→ AVAILABLE RECORDS

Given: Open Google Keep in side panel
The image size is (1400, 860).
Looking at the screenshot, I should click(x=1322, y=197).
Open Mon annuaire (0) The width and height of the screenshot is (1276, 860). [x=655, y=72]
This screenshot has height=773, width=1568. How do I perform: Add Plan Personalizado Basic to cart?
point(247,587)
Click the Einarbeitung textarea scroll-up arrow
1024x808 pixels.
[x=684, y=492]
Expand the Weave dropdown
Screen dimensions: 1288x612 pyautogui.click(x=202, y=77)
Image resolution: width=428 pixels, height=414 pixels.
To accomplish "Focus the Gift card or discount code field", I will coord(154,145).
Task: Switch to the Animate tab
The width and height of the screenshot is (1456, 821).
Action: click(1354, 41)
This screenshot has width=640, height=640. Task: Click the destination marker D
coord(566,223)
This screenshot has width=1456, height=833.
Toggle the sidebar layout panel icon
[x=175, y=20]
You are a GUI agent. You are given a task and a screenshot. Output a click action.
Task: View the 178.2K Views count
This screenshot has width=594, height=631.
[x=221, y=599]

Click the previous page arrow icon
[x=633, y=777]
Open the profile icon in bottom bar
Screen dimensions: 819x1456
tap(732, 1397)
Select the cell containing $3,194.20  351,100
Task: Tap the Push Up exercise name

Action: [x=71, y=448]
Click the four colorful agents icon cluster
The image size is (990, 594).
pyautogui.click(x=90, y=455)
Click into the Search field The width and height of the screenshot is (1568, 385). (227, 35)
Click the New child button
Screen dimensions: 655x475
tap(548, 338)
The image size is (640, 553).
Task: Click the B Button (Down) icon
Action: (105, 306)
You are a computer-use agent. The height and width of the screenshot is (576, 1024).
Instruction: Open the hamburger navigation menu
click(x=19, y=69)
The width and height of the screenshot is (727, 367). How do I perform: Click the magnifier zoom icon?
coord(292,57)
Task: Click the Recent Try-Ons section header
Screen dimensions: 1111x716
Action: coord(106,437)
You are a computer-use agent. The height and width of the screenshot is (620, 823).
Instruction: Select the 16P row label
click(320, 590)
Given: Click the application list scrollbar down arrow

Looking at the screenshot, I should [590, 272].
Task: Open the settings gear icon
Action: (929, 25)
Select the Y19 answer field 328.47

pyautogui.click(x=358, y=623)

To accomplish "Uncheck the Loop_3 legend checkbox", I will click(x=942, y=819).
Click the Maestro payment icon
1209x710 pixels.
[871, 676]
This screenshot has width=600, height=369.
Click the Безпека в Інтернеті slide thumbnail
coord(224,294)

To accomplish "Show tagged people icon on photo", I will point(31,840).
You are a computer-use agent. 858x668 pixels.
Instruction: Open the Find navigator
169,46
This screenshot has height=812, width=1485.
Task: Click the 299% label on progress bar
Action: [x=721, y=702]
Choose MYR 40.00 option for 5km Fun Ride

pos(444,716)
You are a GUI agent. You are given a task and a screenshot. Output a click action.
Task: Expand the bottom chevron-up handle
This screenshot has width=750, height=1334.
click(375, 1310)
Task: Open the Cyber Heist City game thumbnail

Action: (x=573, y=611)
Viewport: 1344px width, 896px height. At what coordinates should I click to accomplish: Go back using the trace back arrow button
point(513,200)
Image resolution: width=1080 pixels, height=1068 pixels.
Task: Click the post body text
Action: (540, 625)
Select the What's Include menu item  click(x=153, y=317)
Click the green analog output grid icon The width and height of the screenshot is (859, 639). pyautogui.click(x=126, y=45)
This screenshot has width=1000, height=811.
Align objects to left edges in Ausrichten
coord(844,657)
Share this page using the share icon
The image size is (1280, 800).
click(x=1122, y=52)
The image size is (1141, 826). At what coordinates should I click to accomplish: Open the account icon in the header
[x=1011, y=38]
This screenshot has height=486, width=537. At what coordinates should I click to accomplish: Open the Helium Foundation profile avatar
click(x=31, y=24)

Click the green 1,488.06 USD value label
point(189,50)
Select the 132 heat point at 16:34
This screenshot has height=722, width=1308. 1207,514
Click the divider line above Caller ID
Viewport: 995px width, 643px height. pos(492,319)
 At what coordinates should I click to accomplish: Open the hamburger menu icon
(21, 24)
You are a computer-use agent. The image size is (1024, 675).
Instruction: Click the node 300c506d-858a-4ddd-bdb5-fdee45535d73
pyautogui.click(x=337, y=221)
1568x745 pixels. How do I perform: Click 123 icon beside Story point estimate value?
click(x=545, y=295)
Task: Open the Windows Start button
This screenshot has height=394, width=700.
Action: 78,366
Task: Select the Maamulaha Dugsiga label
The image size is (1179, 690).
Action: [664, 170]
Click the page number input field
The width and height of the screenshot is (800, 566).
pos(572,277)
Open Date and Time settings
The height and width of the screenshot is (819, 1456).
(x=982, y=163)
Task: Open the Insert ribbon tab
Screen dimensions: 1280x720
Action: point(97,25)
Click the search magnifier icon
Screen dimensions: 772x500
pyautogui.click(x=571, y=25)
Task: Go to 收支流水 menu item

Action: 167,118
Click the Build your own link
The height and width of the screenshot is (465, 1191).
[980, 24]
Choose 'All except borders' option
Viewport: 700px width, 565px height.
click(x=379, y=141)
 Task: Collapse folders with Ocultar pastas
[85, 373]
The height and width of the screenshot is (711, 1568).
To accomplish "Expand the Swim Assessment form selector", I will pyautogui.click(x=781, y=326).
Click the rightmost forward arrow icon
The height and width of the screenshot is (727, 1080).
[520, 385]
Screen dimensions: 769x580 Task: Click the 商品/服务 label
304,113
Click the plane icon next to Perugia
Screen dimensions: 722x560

→ WHAT TO DO
Search the listing for the word "computer", and copy every line in which it is found.

→ EXERCISE OUTPUT
You are a computer-use agent. The height and width of the screenshot is (576, 1024).
You are a computer-use agent. The height and width of the screenshot is (620, 823).
You are a computer-use agent. 858x668 pixels.
You are a computer-use agent. The image size is (1024, 675).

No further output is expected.